→ **Exercise inputs**:
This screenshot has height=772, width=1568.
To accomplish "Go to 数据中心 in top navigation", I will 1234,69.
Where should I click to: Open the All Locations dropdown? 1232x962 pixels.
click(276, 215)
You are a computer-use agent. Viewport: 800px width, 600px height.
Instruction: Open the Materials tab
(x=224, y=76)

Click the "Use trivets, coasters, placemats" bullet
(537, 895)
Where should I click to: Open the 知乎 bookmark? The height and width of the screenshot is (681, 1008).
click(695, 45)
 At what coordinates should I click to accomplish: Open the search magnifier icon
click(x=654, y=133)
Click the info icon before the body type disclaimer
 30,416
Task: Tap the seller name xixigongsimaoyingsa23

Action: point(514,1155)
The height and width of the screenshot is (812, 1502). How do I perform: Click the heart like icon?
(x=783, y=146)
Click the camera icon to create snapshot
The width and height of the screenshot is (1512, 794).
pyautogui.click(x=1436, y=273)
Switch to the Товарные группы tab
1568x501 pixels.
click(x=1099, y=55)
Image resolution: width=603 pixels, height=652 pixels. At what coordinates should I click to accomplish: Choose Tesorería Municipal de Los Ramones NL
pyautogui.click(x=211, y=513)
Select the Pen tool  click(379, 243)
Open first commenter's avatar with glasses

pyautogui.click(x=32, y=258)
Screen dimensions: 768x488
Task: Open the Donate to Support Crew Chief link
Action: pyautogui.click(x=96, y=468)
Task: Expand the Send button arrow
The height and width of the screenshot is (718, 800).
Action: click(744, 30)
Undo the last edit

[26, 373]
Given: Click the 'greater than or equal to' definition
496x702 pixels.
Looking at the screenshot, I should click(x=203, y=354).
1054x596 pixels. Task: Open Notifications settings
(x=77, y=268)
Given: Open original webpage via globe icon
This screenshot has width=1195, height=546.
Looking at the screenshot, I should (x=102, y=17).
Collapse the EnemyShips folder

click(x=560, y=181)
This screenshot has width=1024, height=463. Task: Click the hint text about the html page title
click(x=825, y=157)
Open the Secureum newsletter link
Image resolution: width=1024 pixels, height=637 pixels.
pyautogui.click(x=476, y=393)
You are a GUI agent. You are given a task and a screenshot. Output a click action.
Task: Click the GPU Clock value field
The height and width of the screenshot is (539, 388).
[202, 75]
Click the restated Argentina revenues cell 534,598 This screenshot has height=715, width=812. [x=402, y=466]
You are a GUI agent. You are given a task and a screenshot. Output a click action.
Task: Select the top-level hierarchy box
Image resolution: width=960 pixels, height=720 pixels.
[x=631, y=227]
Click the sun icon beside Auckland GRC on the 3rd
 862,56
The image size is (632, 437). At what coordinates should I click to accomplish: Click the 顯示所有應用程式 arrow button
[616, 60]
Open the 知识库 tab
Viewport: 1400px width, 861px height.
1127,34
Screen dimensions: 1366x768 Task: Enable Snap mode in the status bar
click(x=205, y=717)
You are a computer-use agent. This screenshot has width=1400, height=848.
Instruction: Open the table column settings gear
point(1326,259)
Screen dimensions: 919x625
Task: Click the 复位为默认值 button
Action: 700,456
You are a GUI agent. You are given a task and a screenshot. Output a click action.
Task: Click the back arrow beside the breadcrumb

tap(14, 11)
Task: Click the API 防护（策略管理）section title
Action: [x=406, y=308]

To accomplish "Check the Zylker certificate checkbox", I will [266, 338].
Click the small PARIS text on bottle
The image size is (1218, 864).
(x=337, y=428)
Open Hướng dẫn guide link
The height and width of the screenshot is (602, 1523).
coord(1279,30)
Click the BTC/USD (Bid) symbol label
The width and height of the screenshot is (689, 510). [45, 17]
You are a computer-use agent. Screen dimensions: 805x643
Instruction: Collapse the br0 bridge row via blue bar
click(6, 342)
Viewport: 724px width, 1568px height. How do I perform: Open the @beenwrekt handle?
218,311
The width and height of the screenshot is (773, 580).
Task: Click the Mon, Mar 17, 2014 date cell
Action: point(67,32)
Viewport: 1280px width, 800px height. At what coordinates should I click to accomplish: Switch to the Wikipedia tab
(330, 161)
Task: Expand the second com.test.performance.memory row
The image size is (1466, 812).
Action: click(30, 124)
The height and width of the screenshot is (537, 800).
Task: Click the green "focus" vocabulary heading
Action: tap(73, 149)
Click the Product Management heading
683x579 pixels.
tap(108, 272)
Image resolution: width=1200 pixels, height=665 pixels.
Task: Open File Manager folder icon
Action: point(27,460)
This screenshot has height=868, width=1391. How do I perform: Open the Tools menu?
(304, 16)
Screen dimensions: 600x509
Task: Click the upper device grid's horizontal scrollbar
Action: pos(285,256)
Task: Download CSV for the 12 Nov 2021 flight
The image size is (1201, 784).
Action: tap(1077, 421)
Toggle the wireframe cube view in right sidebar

→ **Task requirements**:
Every record here must be output exactly, word for word.

→ **Expected output**:
This screenshot has height=772, width=1568.
To accomplish "Go to 数据中心 in top navigation", I will 1234,69.
Where should I click to: Open the All Locations dropdown? 1232x962 pixels.
click(276, 215)
You are a computer-use agent. Viewport: 800px width, 600px height.
Instruction: Open the Materials tab
(x=224, y=76)

Click the "Use trivets, coasters, placemats" bullet
(537, 895)
Where should I click to: Open the 知乎 bookmark? The height and width of the screenshot is (681, 1008).
click(695, 45)
 At what coordinates should I click to accomplish: Open the search magnifier icon
click(x=654, y=133)
Click the info icon before the body type disclaimer
 30,416
Task: Tap the seller name xixigongsimaoyingsa23

Action: point(514,1155)
The height and width of the screenshot is (812, 1502). How do I perform: Click the heart like icon?
(x=783, y=146)
Click the camera icon to create snapshot
The width and height of the screenshot is (1512, 794).
pyautogui.click(x=1436, y=273)
Switch to the Товарные группы tab
1568x501 pixels.
click(x=1099, y=55)
Image resolution: width=603 pixels, height=652 pixels. At what coordinates should I click to accomplish: Choose Tesorería Municipal de Los Ramones NL
pyautogui.click(x=211, y=513)
Select the Pen tool  click(379, 243)
Open first commenter's avatar with glasses

pyautogui.click(x=32, y=258)
Screen dimensions: 768x488
Task: Open the Donate to Support Crew Chief link
Action: pyautogui.click(x=96, y=468)
Task: Expand the Send button arrow
The height and width of the screenshot is (718, 800).
Action: click(744, 30)
Undo the last edit

[26, 373]
Given: Click the 'greater than or equal to' definition
496x702 pixels.
Looking at the screenshot, I should click(x=203, y=354).
1054x596 pixels. Task: Open Notifications settings
(x=77, y=268)
Given: Open original webpage via globe icon
This screenshot has width=1195, height=546.
Looking at the screenshot, I should (x=102, y=17).
Collapse the EnemyShips folder

click(x=560, y=181)
This screenshot has width=1024, height=463. Task: Click the hint text about the html page title
click(x=825, y=157)
Open the Secureum newsletter link
Image resolution: width=1024 pixels, height=637 pixels.
pyautogui.click(x=476, y=393)
You are a GUI agent. You are given a task and a screenshot. Output a click action.
Task: Click the GPU Clock value field
The height and width of the screenshot is (539, 388).
[202, 75]
Click the restated Argentina revenues cell 534,598 This screenshot has height=715, width=812. [x=402, y=466]
You are a GUI agent. You are given a task and a screenshot. Output a click action.
Task: Select the top-level hierarchy box
Image resolution: width=960 pixels, height=720 pixels.
[x=631, y=227]
Click the sun icon beside Auckland GRC on the 3rd
 862,56
The image size is (632, 437). At what coordinates should I click to accomplish: Click the 顯示所有應用程式 arrow button
[616, 60]
Open the 知识库 tab
Viewport: 1400px width, 861px height.
1127,34
Screen dimensions: 1366x768 Task: Enable Snap mode in the status bar
click(x=205, y=717)
You are a computer-use agent. This screenshot has width=1400, height=848.
Instruction: Open the table column settings gear
point(1326,259)
Screen dimensions: 919x625
Task: Click the 复位为默认值 button
Action: 700,456
You are a GUI agent. You are given a task and a screenshot. Output a click action.
Task: Click the back arrow beside the breadcrumb

tap(14, 11)
Task: Click the API 防护（策略管理）section title
Action: [x=406, y=308]

To accomplish "Check the Zylker certificate checkbox", I will [266, 338].
Click the small PARIS text on bottle
The image size is (1218, 864).
(x=337, y=428)
Open Hướng dẫn guide link
The height and width of the screenshot is (602, 1523).
coord(1279,30)
Click the BTC/USD (Bid) symbol label
The width and height of the screenshot is (689, 510). [45, 17]
You are a computer-use agent. Screen dimensions: 805x643
Instruction: Collapse the br0 bridge row via blue bar
click(6, 342)
Viewport: 724px width, 1568px height. How do I perform: Open the @beenwrekt handle?
218,311
The width and height of the screenshot is (773, 580).
Task: Click the Mon, Mar 17, 2014 date cell
Action: point(67,32)
Viewport: 1280px width, 800px height. At what coordinates should I click to accomplish: Switch to the Wikipedia tab
(330, 161)
Task: Expand the second com.test.performance.memory row
The image size is (1466, 812).
Action: click(30, 124)
The height and width of the screenshot is (537, 800).
Task: Click the green "focus" vocabulary heading
Action: tap(73, 149)
Click the Product Management heading
683x579 pixels.
tap(108, 272)
Image resolution: width=1200 pixels, height=665 pixels.
Task: Open File Manager folder icon
Action: point(27,460)
This screenshot has height=868, width=1391. How do I perform: Open the Tools menu?
(304, 16)
Screen dimensions: 600x509
Task: Click the upper device grid's horizontal scrollbar
Action: pos(285,256)
Task: Download CSV for the 12 Nov 2021 flight
The image size is (1201, 784).
Action: tap(1077, 421)
Toggle the wireframe cube view in right sidebar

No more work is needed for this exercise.